**PROVIDED PASSAGE:**
I picked all the ones I've owned, except for Savannah but unfortunately I owned one of these when I was much younger, it was CH or imported and died within 2 months. 

I see nobody is giving the long tailed lizards any love!

----------


## BOWSER11788

Gotta go wit the savs and beardies. Will end up wit Uro soon

----------


## Crazy4Herps

:Smile:  Fun!

Personally, I have a rescue beardie and a gargoyle gecko. Budo (the beardie) is the light of my life. A pain in the you-know-where and a stuck up, spoiled rotten brat, but still the light of my life.  :Wink:  Love him to death. I've never really been much of a gecko person, but I fell in love with Piedra (the garg) at an expo and I had to bring her home!! She is absolutely amazing, so gorgeous and so much fun! 

If I ever have some more space, I adore water monitors, tree monitors, and green iggys.  :Very Happy: 




> Leachies and cresties!!!


Agreed! Definitely need an option for leachies!! They are the neatest! I'm crossing my fingers that Giant Geckos will be at the expo in April... You never know, I might just come home with a leachie of my own.  :Very Happy:

----------


## bsash

You forgot the blue tree monitors! I voted Nile monitor though, as my Nile is my sweetheart. I love my Savannah, but the Nile has so much more personality.

In my future, I will probably only own Blue Tree monitors, Nile monitors, and ball pythons. They are my favorites of the reptile world.

----------


## Argentra

My list is LONG, since I love most lizard species out there.  :Smile:  But here are my top 5:

#1 - Blue Tongue SKinks!! They are the greatest pet lizards, hands down...and I've owned quite a few.  :Smile:  BTW, your entry for skink says 'Skins', that might be why there aren't as many votes there.

#2 - Chuckwallas. The often unheard of desert lizard that is sweet and fun to own.  :Smile: 

#3 - Iguanas. I owned a green, and worked with a Rhino at the zoo. They are awesome lizards.

#4 - Bearded Dragon. Gentle, cool looking, omnivorous, what else can I say?  :Very Happy: 

#5 - Komodo Dragon. Yes, I've worked with one before. They are spectacular, but NOT for the inexperienced. Heck, they're not even for the intermediates...these guys are total zoo/wildlife park only. But they are great.  :Smile: 

After that would be Leo, Fat Tail, and Cresite geckos, Plated lizards, Sav monitors, and many many others.  :Very Happy:  I love lizards.

**GIVEN INFORMATION:**

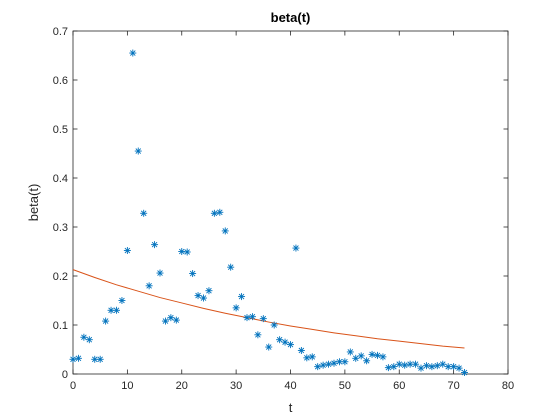  I want to click on y-axis-label: beta(t), so click(34, 203).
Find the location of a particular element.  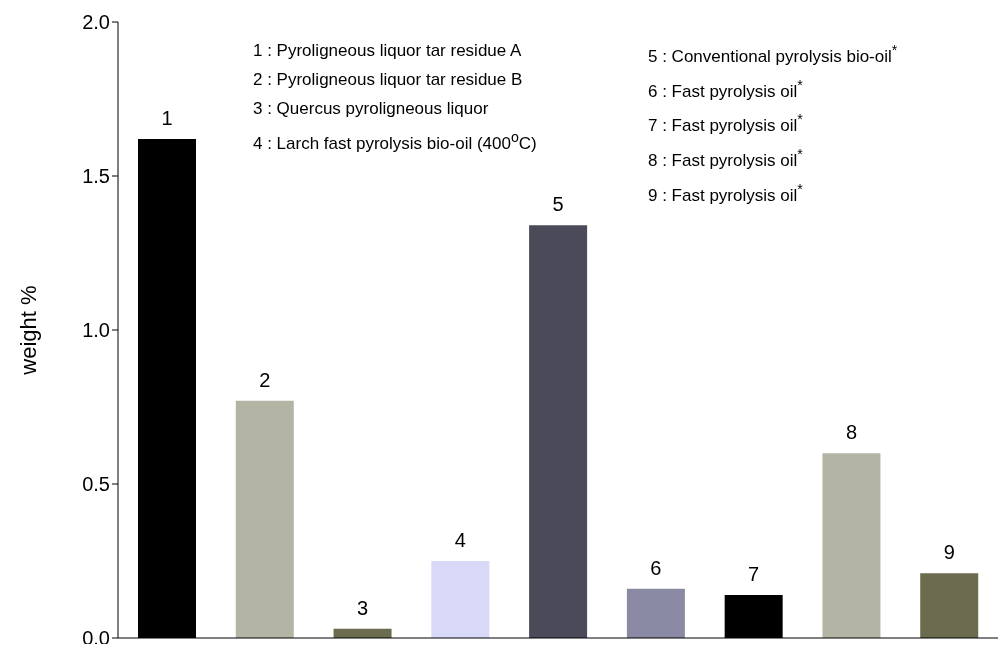

x-tick-label: 7 is located at coordinates (754, 574).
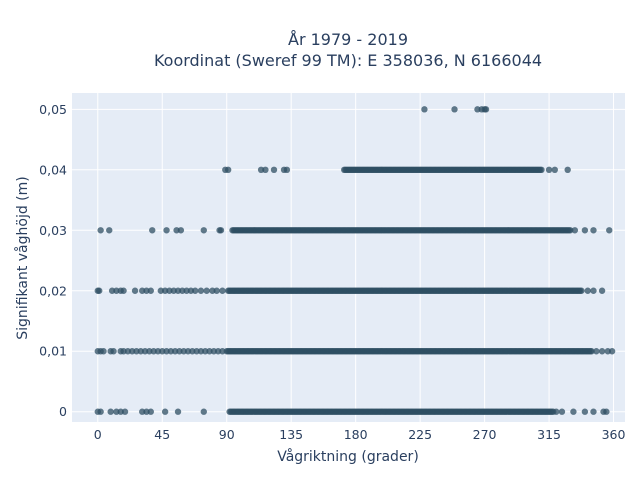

**ACTIVITY 1:**
Answer these questions from the lizard thread:
(a) What is the name of Crazy4Herps's beardie?
(b) Which lizard did bsash vote for?
(c) Where did Argentra work with a Rhino iguana?
**ACTIVITY 2:**
In the lizard thread, which animals does bsash say will probably be the only ones owned in the future?

**WRITTEN SOLUTION 1:**
(a) Budo
(b) Nile monitor
(c) At the zoo

**WRITTEN SOLUTION 2:**
Blue Tree monitors, Nile monitors, and ball pythons